Meta is shutting down its Quest for Business program in 2030, ending sales of commercial SKUs next month, and reducing existing subscriptions to $0/month.
Called Meta Horizon Managed Services since last year, the program was the latest iteration of the company’s official offering for businesses to adopt its headsets, including a commercial license and warranty, priority support, and mass device management (MDM).
It started as Oculus for Business, a $900 SKU of the original Oculus Rift launched in 2017. Enterprise SKUs of Oculus Go and Oculus Quest were also made available in this program, until it was replaced by Meta Quest for Business in late 2023, before being renamed to Meta Horizon Managed Services last year. Last year’s change also made the program mandatory for enterprise use.
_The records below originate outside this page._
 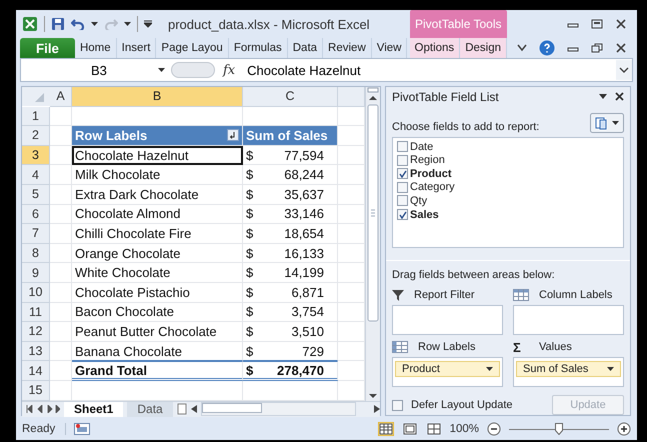 I want to click on name-box-caret-icon, so click(x=162, y=70).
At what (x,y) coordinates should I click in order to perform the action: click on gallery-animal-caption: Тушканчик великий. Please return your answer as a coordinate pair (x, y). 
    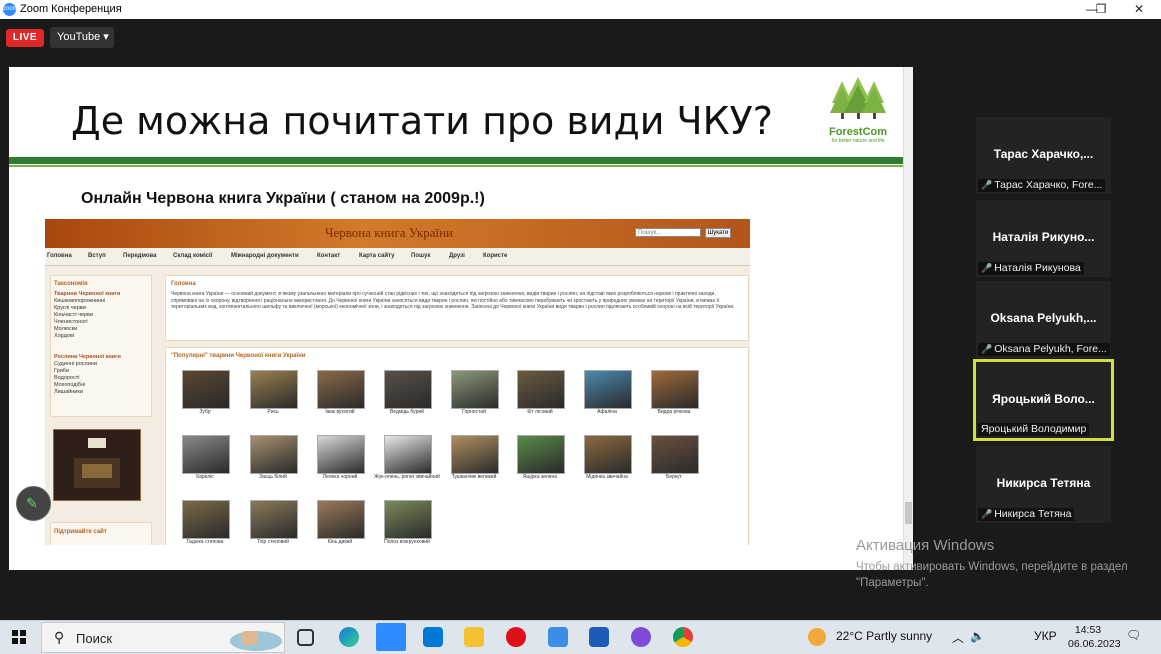
    Looking at the image, I should click on (474, 477).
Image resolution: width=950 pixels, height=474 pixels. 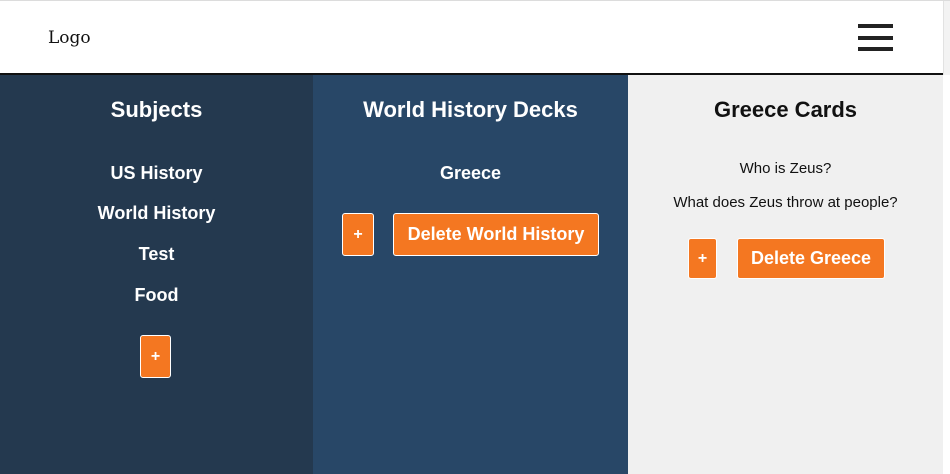 What do you see at coordinates (702, 258) in the screenshot?
I see `add-card-button: +` at bounding box center [702, 258].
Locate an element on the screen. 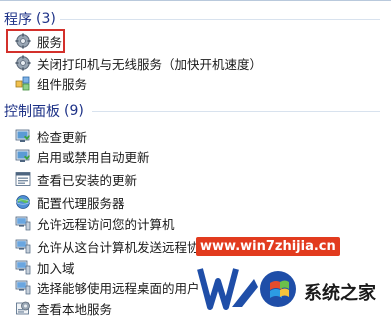 The image size is (391, 332). result-item-view-local-services: 查看本地服务 is located at coordinates (64, 308).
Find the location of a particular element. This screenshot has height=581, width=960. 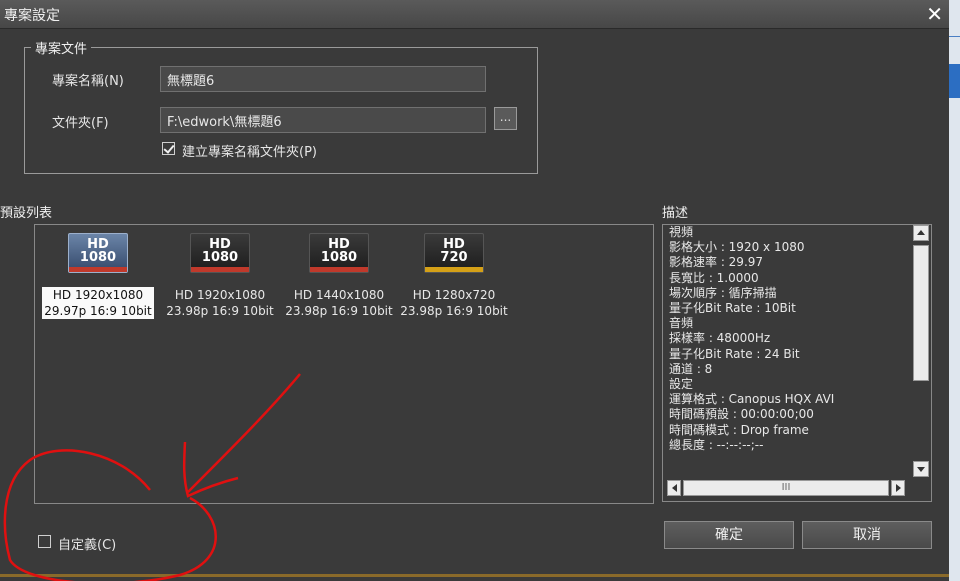

folder-label: 文件夾(F) is located at coordinates (80, 124).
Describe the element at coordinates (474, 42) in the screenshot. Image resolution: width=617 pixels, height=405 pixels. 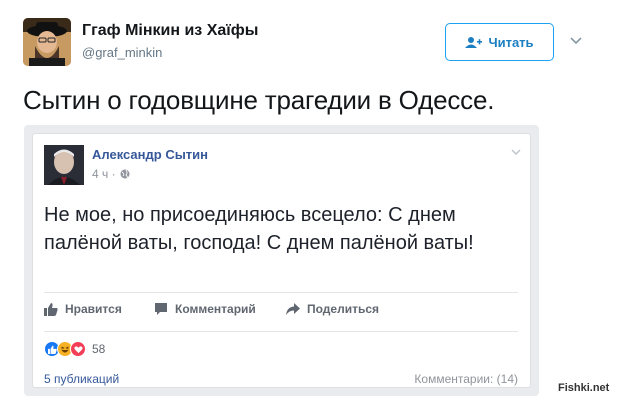
I see `follow-user-icon` at that location.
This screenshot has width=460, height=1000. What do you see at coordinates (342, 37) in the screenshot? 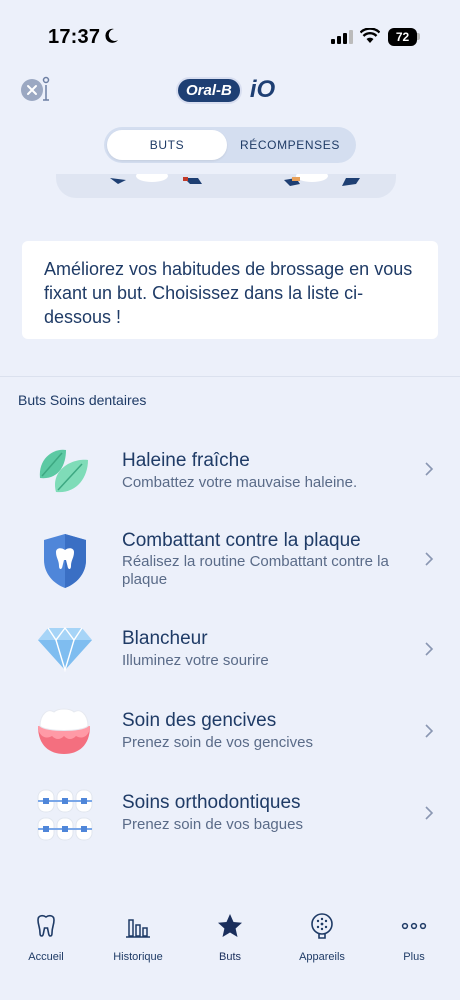
I see `cellular-signal-icon` at bounding box center [342, 37].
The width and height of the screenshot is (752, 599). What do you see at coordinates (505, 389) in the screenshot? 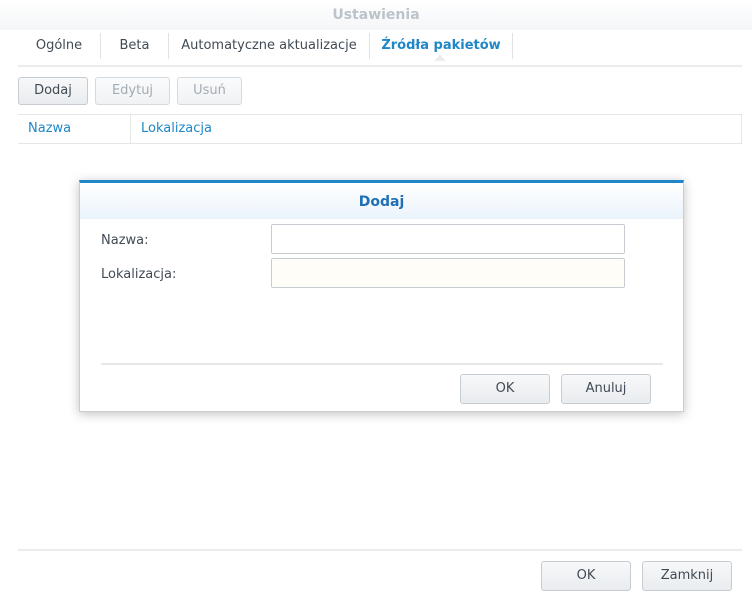
I see `dialog-ok-button: OK` at bounding box center [505, 389].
Under the program, Quest headsets were sold at their regular consumer price plus a monthly subscription. There were two tiers of subscription available: Individual Mode for $15/month per headset or Shared Mode for $24/month per headset.
Individual Mode provisions the headset for one specific person, with their own Meta account, while Shared Mode shows a heavily streamlined system interface with only the apps remotely selected by the administrator available, and the settings are also pre-configured.
Administrators could manage headsets with Meta’s Admin Center, or existing enterprise user management platforms like Microsoft Intune, VMware Workspace ONE, and Ivanti UEM.
Meta Is Shutting Down Horizon Workrooms Next Month
Meta is shutting down its Horizon Workrooms VR meeting software on February 16, with no direct replacement for its online meetings functionality.
From February 20, Meta says it will cease selling commercial SKUs of Quest headsets, stop taking new customers for the Horizon Managed Services subscription, and reduce the subscription price for existing customers to $0/month.
From January 4, 2030, four years from now, the program will be shut down, and the software will cease to function.
“On behalf of Meta, we thank you for your support and partnership”, the company tells the businesses that trusted it.
The news comes on the same week the company closed three of its acquired VR game studios, gutted another, stopped updates for its VR fitness service, canceled the sequel for Batman: Arkham Shadow, and announced the shutdown of Workrooms, all part of a wider move to shift spending from VR towards smart glasses.